TEXTE FOURNI
§ §
Quand on la lit avec confiance, puisqu’elle émane d’un manuel sérieux, l’explication qui précède a tout l’air de dire des choses sensées. Pourtant, et malgré le fait qu’elle décrit objectivement les consignes de la dissertation, elle ne résiste pas très bien à une lecture attentive :

[La dissertation apparait donc] comme un exercice de la délibération 

Le dictionnaire donne pour le verbe délibérer deux emplois : discuter à plusieurs afin de parvenir à un accord et réfléchir avant de prendre une décision (ou disons, de prendre une position sur un problème donné)

– elle confronte des arguments divers, voire divergents, et s’efforce de confronter des thèses en présence. 

Cela ne veut pas dire grand-chose : la seule thèse en présence étant, au départ, celle qui est formulée par le sujet de dissertation que, curieusement, le lycéen est censé tour à tour confirmer puis infirmer (thèse et antithèse).

Elle suppose aussi le respect (sic) de l’opinion proposée, 

Etrange injonction que ce respect de l’opinion proposée. Le cas échéant, serait-ce lui manquer de respect que de la contredire ?

… qui doit être examinée avec attention, 

ce qui va de soi, puisqu’il s’agit – théoriquement – de la critiquer.

… analysée selon différents points de vue, 

Tous les points de vue, sauf celui de la personne qui disserte puisqu’une des prescriptions de la dissertation est que le sujet je n’y a pas droit de cité. Il était stipulé dans la présentation de l’exercice que le lycéen n’est pas censé « paraphraser le point de vue d’un critique ». Faut-il comprendre que le lycéen est relégué au rôle d’arbitre d’une discussion qui a lieu sans lui mais qu’il a la charge d’alimenter ?

… en évitant la tentation d’y adhérer ou de la contredire d’emblée 

Cette incitation à la circonspection est utile quand on connaît l’esprit de contradiction des adolescents ; d’ailleurs, il suffit souvent de se souvenir de l’adolescent que nous avons été… Cela dit, l’expression « d’emblée » laisse supposer que l’élève pourra la contredire plus loin dans son argumentation, possibilité qui n’est jamais évoquée dans les corrigés de dissertation. A moins qu’il ne faille donner à l’expression « prendre position », comme on le verra, le sens inédit de faire un pas en avant puis un pas en arrière.
§ §
CONSIGNE
Selon le texte sur la dissertation, quels sont les deux emplois du verbe « délibérer » donnés par le dictionnaire ? Répondez en une phrase, s'il vous plaît.

SECTION DES DONNÉES
§ §
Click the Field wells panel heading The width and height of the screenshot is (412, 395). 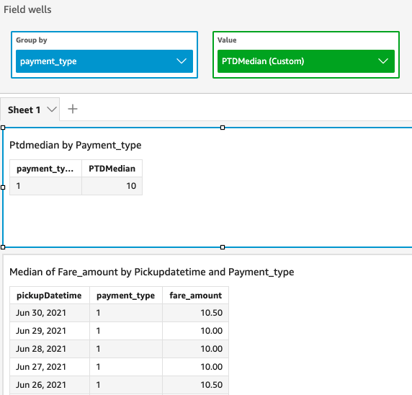pyautogui.click(x=27, y=9)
§ §
RÉPONSE
Le dictionnaire donne « discuter à plusieurs afin de parvenir à un accord » et « réfléchir avant de prendre une décision ».